Bu, belirli bir süre içinde veya aniden olabilir, ancak kuşkusuz uzun ve meşakkatli bir
dönemdir.

Bazıları için, bu tür değişikliklerden önce, eşlik ettiği cisgender’dan (toplumsal cinsiyeti
(gender’ı) ile biyolojik cinsiyeti aynı olan kişiler) geçiş süreci söz konusu olabilir. Bu
değişiklikler saç stilinde, kıyafet seçimlerinde, aksesuarlarda ve makyaj kullanımında
belirginleşebilir. Pek çoğu, içlerinde nasıl hissettiklerinin görünüşlerine yansıdığını görmeye
başladıklarında, cinsiyet öforisi olarak bilinen bu değişikliklerle büyük bir rahatlama ve
hoşnutluk hissi yaşarlar.

Ancak, çoğu zaman gözden kaçan şey, bu süreçte  trans/NB bireyin duygusal ve fiziksel
olarak savunmasız olduğudur. Yakınlarının desteğinin ve güvenli çevrenin öneminin artırdığı
yer burasıdır. Toplumun yoğun bakışları ve incelemeleri,  özellikle ülkemizde,  bu süreci ve
seçimi zorlaştırabilir.

Cinsiyet disforisinin kaygısı, acısı ve rahatsızlığı genellikle trans/NB’ bireyi bu değişiklik
sürecinde bir hayli zorlar. Bu içsel çatışma, içselleştirilmiş homofobi ve transfobi nedeniyle
birçok trans/NB bireyin yüksek düzeyde korku ve utanç yaşamasına neden olabilir. Trans/NB
bireyinin bu dönemde büyük bir desteğe ihtiyacı vardır. Bu süreçte size yardımcı olması için
bilgili bir LGBTQ terapistine sahip olmak çok önemli olabilir. Dış görünümdeki değişiklikler
fiziksel güvenliği de tehlikeye atabilir ve bu maruz kalma, duygusal sıkıntı ve zihinsel sağlık
sorunlarına sebep olabilir.

Bu dönüşüm süreci kimisi için aylar, kimisi için yıllar, kimisi içinse on yıllar sürebilir.
Sonunda, toplumun varsaydığı cinsiyetinden, gerçek cinsiyet kimliğine uyum sağlamak için
yavaş yavaş ikili olmayan bir ifadeye (non-binary) veya çoğu zaman diğer cinsiyetin ikili
ifadesine (binary) dönüşür.

İSİM DEĞİŞİKLİĞİ

Her zaman olmasa da çoğu zaman, trans/NB bireyler doğum adlarının yeni bir adını veya
varyasyonunu benimserler. Bu son derece kişisel bir süreçtir ve trans/NB bireylerinin artık
dünyaya kendi seçtikleri farklı bir isimle hitap edilmek istediklerini duyurmaları büyük
cesaret ister.

Toplumun gözünde, bu cesur istek çeşitli tepkilere sebep olabilir. Bazıları isim seçiminizi
kutlayacak, diğerleri ne yazık ki doğum adını bir önyargı eylemi olarak silahlanır. Çoğu,
hatırlamak için gerçekten çok uğraşır ve ara sıra gerçekten kaybolabilir, ki bu yeni olduğunda
anlaşılabilir. Bazıları size hitap etmek için her iki adı da kullanmayı reddedebilir.

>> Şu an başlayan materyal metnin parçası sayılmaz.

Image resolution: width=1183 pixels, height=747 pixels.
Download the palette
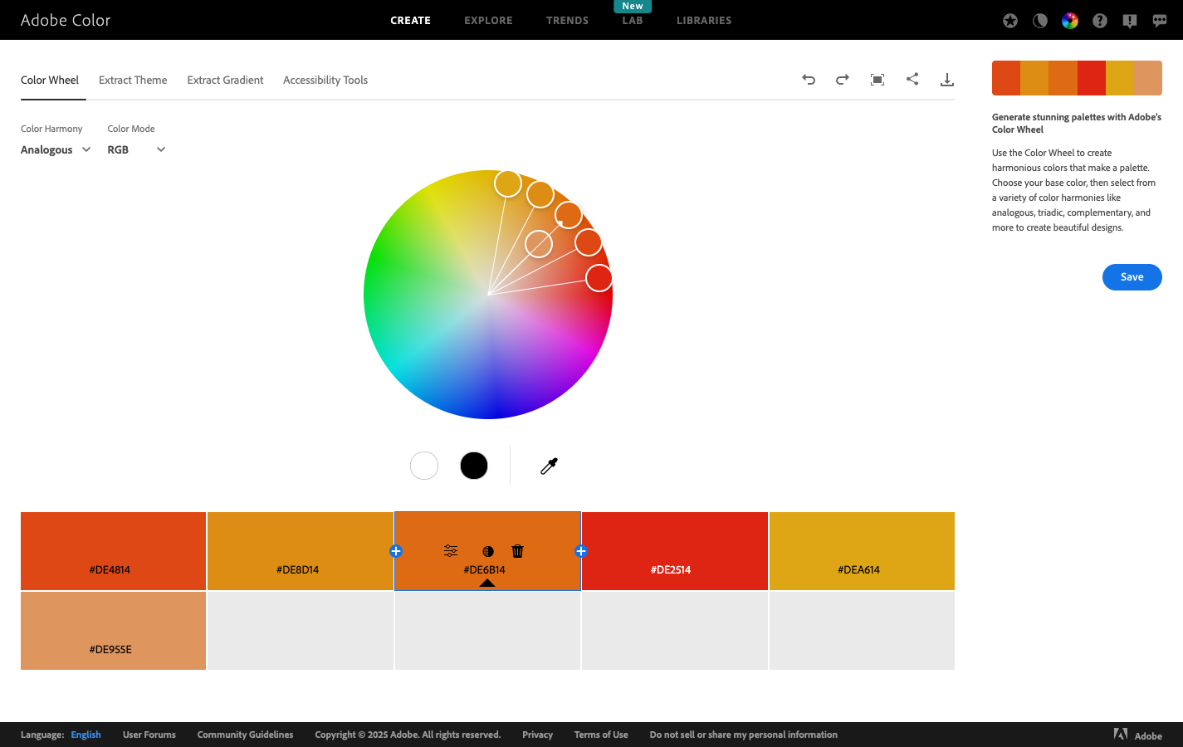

Toplumumuz insanların seçtiği isimleri bir geçiş ayini olarak onurlandırsa ne güzel olur değil
mi? Böylece doğum isimlerimizin evrimleştiğimiz kimliklere uyup uymadığına karar
verebiliriz. Trans/NB bireyler kim olduğumuza uyan bir isim bulma sürecinde veya başka
evrimleşme hikayelerimizde bize örnek teşkil ederler. Bu süreçten toplum olarak ne
öğrenebileceğimizi ve ister cis ister trans/NB birey olsun tüm insanların bundan nasıl
yararlanabileceğini düşünmek bana heyecan veriyor.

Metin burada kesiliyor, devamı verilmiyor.